Start of Supplied records
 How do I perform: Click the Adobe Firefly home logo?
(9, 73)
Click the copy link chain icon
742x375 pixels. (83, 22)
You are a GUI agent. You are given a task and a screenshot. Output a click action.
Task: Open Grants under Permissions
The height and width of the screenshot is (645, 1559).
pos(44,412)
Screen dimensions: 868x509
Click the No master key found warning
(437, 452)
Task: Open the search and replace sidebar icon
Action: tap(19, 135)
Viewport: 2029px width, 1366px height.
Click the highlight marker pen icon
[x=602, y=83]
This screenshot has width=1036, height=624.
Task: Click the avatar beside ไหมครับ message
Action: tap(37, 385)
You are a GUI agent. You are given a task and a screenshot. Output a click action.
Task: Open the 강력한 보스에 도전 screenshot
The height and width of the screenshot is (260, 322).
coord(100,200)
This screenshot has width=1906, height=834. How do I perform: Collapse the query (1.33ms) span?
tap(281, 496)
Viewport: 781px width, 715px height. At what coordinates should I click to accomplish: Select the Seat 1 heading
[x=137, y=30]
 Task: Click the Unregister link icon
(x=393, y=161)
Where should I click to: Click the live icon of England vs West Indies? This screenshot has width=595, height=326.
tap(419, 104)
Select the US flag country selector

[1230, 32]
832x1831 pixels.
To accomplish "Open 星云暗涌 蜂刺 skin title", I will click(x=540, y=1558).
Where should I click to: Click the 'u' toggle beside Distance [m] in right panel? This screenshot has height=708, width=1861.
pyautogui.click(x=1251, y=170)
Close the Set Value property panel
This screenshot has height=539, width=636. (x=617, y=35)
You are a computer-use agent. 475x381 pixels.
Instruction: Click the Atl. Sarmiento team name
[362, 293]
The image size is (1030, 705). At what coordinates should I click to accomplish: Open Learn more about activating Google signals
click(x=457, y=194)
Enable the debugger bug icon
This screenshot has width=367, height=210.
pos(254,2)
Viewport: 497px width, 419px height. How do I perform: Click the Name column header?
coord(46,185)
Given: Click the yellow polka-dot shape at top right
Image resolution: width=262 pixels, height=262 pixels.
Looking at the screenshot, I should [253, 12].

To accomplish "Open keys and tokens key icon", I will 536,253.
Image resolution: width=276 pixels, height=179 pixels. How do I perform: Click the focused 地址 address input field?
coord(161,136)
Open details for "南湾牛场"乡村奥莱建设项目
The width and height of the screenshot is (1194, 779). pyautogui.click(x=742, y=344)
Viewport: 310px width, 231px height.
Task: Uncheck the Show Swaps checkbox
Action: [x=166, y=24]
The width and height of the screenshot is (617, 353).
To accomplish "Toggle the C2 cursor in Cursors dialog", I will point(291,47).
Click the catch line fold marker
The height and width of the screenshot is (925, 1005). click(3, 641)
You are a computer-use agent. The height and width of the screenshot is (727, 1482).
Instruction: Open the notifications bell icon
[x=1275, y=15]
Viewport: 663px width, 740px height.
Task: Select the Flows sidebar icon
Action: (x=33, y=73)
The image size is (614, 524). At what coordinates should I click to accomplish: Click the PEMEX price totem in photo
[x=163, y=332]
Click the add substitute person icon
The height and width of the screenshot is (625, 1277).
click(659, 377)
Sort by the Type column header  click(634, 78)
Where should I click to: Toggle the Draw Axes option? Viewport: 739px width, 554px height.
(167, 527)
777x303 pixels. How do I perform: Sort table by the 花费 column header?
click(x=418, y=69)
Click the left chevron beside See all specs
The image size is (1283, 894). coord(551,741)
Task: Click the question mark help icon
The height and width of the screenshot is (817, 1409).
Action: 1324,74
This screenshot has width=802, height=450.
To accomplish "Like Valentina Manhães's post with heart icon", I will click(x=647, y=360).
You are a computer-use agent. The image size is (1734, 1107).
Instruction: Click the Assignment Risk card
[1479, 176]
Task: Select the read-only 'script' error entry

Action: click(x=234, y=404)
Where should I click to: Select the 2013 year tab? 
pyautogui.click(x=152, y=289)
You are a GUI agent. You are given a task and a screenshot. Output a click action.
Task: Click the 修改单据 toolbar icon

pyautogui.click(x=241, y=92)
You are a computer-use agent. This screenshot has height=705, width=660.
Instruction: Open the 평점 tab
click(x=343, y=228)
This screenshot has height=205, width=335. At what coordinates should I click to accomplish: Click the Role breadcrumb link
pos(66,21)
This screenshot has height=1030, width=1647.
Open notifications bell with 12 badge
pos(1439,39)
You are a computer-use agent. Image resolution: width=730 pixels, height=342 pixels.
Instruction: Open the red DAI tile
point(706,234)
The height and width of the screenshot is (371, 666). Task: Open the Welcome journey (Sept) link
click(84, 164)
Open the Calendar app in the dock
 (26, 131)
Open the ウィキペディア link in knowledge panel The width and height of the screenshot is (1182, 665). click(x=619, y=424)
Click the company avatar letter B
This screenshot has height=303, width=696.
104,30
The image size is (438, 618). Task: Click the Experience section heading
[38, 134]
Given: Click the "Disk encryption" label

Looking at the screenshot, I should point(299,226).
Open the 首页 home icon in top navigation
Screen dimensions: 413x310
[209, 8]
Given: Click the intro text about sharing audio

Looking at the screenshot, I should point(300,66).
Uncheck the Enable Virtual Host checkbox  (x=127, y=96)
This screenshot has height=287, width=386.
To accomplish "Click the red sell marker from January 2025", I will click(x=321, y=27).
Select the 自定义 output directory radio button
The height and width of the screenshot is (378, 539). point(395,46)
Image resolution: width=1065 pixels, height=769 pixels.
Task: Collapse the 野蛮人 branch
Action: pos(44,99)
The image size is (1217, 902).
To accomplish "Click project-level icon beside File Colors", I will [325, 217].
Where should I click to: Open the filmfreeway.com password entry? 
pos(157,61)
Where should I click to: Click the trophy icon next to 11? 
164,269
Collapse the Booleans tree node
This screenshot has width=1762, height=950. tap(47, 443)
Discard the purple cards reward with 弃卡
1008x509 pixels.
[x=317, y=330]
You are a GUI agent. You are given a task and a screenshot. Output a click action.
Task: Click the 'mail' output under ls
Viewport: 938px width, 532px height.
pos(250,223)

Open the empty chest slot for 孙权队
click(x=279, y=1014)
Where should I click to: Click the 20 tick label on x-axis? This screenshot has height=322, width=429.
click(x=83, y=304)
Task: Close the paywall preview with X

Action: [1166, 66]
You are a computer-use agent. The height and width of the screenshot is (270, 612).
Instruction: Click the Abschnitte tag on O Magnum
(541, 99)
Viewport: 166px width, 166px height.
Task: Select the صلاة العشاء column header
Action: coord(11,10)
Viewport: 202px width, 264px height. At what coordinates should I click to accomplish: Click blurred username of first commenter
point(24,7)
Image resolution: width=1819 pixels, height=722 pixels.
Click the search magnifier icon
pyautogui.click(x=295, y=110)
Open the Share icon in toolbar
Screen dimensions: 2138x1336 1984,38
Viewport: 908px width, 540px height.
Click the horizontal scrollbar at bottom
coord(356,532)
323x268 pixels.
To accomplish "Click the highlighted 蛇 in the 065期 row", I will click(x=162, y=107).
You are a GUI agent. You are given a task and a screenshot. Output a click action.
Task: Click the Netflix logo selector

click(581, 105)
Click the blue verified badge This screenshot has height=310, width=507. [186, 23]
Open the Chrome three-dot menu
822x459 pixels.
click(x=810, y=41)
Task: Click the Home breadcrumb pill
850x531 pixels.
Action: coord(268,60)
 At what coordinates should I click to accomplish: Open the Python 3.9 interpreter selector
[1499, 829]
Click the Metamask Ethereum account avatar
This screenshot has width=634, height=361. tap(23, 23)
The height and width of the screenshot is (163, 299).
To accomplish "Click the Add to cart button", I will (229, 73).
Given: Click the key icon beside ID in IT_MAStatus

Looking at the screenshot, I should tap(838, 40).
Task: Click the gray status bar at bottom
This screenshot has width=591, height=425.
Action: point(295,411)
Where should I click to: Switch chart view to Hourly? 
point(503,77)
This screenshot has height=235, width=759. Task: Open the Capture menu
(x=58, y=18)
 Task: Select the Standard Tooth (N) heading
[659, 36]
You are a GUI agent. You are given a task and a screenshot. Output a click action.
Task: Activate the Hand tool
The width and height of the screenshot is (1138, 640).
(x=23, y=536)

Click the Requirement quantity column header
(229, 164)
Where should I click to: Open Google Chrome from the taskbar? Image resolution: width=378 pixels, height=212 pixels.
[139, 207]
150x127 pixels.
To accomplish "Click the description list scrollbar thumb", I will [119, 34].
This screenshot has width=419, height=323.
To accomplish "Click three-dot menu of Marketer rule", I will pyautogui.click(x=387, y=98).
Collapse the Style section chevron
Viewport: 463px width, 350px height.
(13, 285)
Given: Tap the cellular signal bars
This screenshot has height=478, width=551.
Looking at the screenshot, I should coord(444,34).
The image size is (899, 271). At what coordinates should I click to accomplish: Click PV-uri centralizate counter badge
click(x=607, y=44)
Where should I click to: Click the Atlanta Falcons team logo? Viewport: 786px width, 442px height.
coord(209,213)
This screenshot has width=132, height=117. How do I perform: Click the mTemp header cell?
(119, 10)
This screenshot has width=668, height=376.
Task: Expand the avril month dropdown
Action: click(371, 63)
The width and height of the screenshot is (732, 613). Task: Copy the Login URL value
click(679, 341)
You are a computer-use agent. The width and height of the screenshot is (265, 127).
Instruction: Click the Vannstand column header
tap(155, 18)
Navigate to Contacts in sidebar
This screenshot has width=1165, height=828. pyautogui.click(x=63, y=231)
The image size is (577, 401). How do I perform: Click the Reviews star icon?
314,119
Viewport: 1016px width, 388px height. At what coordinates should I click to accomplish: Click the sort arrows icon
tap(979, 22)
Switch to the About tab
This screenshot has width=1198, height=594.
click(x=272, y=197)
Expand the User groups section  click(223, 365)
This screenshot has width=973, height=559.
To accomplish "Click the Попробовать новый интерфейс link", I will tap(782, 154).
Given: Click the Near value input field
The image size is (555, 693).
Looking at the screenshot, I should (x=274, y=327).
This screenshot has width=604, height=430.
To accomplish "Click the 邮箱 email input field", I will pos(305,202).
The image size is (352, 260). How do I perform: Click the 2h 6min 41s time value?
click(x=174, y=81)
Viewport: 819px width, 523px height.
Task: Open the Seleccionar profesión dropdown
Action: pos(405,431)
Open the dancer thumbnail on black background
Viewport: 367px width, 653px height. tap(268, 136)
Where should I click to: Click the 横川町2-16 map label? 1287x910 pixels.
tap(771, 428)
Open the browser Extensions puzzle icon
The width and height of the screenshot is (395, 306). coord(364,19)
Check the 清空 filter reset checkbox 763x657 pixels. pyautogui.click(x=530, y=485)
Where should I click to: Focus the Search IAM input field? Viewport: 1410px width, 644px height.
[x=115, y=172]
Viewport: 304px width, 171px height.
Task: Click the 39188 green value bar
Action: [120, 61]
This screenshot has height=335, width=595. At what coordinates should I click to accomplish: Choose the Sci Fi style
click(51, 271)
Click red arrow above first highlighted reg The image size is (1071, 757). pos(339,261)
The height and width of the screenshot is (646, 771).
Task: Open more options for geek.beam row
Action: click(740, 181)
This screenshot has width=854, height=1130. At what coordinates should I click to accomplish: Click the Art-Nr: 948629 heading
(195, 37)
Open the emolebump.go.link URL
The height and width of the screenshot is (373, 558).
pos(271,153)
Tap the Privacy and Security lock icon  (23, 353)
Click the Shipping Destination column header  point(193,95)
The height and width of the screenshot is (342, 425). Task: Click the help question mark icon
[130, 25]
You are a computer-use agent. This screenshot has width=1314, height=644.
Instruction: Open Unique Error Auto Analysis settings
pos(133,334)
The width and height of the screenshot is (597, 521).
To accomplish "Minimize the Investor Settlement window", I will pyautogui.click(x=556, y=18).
End of Supplied records
▸ **Work required**:
Rewrite the listing between the lines holding "Task: Click the gray status bar at bottom" and "Looking at the screenshot, I should coord(444,34).", inclusive, with "Hand tool" renamed to "Pan tool" and nothing else altered.

▸ **Final result**:
Task: Click the gray status bar at bottom
This screenshot has width=591, height=425.
Action: point(295,411)
Where should I click to: Switch chart view to Hourly? 
point(503,77)
This screenshot has height=235, width=759. Task: Open the Capture menu
(x=58, y=18)
 Task: Select the Standard Tooth (N) heading
[659, 36]
You are a GUI agent. You are given a task and a screenshot. Output a click action.
Task: Activate the Pan tool
The width and height of the screenshot is (1138, 640).
(x=23, y=536)

Click the Requirement quantity column header
(229, 164)
Where should I click to: Open Google Chrome from the taskbar? Image resolution: width=378 pixels, height=212 pixels.
[139, 207]
150x127 pixels.
To accomplish "Click the description list scrollbar thumb", I will [119, 34].
This screenshot has width=419, height=323.
To accomplish "Click three-dot menu of Marketer rule", I will pyautogui.click(x=387, y=98).
Collapse the Style section chevron
Viewport: 463px width, 350px height.
(13, 285)
Given: Tap the cellular signal bars
This screenshot has height=478, width=551.
Looking at the screenshot, I should coord(444,34).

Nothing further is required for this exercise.